SP: While framing the leasing strategy, a lot of developers fail to relate to the monetary value of the mall to the projected image of the mall. An ambitious list of brands targeted for the mall, and blindly following the list leads to financial chaos – leading to problems on long term for mall managers. I always study the brand, visit the recently launched store, study positioning changes in the last three years, find about the people behind the planning before I actually pitch the mall and the location for any brands. It’s not always a successful story but a genuine effort always wins. I do compromise, as everyone, to get a brand in the mall but not every time if it is not a win-win situation. It has to make sense to end-users and the brand both – developer is the owner of the property and has to be a constant evaluator of each brand’s performance as much as brands themselves.

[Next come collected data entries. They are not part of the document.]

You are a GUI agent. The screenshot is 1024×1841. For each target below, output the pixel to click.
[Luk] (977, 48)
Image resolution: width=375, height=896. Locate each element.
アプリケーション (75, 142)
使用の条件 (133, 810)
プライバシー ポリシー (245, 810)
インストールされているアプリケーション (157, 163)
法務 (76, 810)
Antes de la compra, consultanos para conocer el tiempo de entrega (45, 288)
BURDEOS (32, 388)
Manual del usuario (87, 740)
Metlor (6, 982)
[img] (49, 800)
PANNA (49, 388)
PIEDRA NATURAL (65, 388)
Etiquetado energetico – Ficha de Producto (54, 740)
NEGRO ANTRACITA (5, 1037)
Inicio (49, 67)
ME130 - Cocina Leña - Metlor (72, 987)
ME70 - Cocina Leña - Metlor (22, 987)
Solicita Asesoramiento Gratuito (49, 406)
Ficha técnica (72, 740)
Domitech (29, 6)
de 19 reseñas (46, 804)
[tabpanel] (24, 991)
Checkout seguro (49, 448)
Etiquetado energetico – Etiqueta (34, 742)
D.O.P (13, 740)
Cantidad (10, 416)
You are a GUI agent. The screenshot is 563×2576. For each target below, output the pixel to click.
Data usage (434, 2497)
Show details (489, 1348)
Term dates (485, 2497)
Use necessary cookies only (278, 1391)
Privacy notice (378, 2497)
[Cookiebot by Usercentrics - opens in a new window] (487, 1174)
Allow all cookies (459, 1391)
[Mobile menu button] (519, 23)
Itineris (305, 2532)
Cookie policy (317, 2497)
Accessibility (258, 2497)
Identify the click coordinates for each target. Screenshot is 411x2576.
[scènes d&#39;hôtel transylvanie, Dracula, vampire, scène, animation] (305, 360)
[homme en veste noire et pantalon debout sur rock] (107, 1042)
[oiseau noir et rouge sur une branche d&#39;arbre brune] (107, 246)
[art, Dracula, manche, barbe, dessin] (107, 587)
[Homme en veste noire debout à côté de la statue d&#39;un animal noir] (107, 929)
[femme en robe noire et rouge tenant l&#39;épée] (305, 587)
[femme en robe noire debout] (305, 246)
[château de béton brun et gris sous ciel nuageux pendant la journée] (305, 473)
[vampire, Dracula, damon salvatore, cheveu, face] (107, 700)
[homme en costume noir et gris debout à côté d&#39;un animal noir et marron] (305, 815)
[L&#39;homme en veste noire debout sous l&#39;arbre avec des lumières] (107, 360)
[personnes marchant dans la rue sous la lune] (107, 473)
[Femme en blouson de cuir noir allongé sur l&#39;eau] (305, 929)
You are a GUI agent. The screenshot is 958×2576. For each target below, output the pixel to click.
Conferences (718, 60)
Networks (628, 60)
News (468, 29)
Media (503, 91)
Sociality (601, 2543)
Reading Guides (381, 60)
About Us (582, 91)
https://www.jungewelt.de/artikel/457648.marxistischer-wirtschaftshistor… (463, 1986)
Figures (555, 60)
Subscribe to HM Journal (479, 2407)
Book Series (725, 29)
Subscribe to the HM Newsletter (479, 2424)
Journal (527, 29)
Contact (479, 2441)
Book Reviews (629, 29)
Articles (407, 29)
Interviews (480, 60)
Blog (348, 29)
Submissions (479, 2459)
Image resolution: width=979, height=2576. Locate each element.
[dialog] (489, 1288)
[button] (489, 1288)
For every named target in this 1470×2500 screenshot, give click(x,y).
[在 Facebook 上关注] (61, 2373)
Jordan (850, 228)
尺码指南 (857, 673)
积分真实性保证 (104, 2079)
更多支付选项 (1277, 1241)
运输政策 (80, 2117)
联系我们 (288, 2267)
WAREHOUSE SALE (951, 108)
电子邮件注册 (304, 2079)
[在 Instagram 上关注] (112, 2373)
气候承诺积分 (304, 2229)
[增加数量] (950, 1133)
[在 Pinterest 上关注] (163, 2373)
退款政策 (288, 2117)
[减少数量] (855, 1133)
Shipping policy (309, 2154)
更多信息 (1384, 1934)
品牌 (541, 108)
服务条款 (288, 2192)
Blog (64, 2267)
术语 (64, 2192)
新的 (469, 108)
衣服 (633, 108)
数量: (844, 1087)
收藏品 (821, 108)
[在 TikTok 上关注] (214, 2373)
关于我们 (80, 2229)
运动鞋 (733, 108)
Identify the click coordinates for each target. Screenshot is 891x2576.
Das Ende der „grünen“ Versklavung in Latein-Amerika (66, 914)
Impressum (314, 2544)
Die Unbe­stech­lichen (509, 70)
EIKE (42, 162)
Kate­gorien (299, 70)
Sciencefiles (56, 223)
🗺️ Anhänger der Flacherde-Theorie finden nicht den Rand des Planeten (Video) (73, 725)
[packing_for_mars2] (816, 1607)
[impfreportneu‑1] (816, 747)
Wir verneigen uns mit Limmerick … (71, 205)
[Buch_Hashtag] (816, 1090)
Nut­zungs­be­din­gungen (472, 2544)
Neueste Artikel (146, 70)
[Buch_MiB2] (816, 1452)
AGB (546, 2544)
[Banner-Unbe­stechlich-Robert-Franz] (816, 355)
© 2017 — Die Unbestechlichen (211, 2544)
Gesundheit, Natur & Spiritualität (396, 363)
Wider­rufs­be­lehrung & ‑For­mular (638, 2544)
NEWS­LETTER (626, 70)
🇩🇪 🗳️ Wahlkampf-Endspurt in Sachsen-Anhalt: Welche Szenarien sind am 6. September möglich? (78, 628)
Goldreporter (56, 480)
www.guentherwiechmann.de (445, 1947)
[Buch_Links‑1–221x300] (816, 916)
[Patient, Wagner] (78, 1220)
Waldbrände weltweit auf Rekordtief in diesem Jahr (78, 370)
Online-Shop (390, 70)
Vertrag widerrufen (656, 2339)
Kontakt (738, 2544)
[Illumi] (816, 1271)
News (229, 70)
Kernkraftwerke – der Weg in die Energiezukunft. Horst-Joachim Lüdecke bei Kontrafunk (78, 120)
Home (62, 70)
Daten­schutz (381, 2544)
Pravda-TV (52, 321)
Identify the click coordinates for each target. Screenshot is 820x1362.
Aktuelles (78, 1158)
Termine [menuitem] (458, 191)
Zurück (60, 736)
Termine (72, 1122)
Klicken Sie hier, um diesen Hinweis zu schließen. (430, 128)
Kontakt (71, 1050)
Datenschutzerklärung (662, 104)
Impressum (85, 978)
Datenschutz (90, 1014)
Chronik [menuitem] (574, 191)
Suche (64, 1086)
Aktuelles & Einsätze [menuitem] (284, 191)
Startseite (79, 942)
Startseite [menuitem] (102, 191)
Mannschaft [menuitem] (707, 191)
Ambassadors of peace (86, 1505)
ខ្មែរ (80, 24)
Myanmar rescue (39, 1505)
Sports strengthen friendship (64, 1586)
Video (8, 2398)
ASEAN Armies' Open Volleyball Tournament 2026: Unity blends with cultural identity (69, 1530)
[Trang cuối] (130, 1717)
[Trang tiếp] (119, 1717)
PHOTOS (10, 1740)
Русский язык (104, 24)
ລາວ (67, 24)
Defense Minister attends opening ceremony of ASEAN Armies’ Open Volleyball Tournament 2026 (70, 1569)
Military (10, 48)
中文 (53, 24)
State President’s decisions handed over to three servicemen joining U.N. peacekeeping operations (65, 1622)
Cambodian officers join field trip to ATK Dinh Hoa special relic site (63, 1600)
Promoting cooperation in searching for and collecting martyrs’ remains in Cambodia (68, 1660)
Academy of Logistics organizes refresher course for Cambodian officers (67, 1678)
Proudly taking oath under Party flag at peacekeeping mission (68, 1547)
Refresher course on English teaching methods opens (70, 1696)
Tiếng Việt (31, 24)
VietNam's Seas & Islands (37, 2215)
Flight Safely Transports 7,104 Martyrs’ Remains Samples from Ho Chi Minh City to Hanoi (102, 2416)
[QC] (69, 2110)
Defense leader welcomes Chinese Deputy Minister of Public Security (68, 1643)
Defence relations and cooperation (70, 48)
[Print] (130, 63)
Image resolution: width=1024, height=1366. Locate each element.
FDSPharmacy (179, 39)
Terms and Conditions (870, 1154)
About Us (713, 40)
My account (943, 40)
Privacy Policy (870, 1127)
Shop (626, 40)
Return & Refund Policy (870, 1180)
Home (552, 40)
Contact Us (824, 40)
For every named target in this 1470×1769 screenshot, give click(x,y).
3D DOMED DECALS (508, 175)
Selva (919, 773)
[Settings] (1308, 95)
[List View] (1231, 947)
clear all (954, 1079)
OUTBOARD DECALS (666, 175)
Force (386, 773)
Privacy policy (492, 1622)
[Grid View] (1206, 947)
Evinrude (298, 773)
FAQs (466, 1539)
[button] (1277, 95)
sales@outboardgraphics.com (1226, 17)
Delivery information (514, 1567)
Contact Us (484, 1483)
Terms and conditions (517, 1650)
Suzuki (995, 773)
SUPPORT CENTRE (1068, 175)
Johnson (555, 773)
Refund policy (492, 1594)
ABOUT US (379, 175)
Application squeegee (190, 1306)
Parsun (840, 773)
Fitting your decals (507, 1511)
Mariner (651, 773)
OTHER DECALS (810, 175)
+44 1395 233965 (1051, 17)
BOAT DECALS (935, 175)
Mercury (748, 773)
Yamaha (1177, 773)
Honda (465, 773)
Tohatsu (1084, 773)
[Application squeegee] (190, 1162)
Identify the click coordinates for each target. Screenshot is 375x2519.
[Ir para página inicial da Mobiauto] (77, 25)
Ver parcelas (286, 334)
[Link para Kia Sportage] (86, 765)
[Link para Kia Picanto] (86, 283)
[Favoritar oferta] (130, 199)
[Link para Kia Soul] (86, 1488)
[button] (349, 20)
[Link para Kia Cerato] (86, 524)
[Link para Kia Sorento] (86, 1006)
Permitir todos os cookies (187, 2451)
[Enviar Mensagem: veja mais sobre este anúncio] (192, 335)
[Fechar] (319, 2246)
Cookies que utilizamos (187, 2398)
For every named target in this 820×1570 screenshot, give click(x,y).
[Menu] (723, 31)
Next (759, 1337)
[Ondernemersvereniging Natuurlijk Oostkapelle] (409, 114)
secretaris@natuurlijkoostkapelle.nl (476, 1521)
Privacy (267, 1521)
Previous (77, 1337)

Retailer: For retail space, how do you design the tenant mix? Could you please elaborate on how floors work as one important determinant?

SP: Tenant mix is extremely important for quickness of leasing. Firstly, the bouquets of anchors have to be handpicked which usually have very high level of understanding of each and every retail space being developed in the country today. Anchors have clear understanding of their target catchment and lead the tenant mix process by accepting a property. For a leasing manager – prior to developing a tenant mix, it is important to decide the category percentage which eventually leads to tenant mix.  Each category has all levels of brands and mixing of potential brands for the success of mall is of prime important. It’s necessary to design a tenant mix which caters to all those who walk in to your mall. From high fashion to mid to a certain percentage of affordable fashion will lead to a mall’s success but word of caution is not to scatter them across but to cluster them in certain areas.

Floor indexing depends on zoning, categorisation, tenant mix, and most important, flow of the traffic. Higher floors do not represent affordability but the way we have planned the zoning. Entertainment, food, impulse purchases, services all need to be spread across. I have seen malls across the globe where food court is in basement and high fashion is on higher floors, which are working wonders.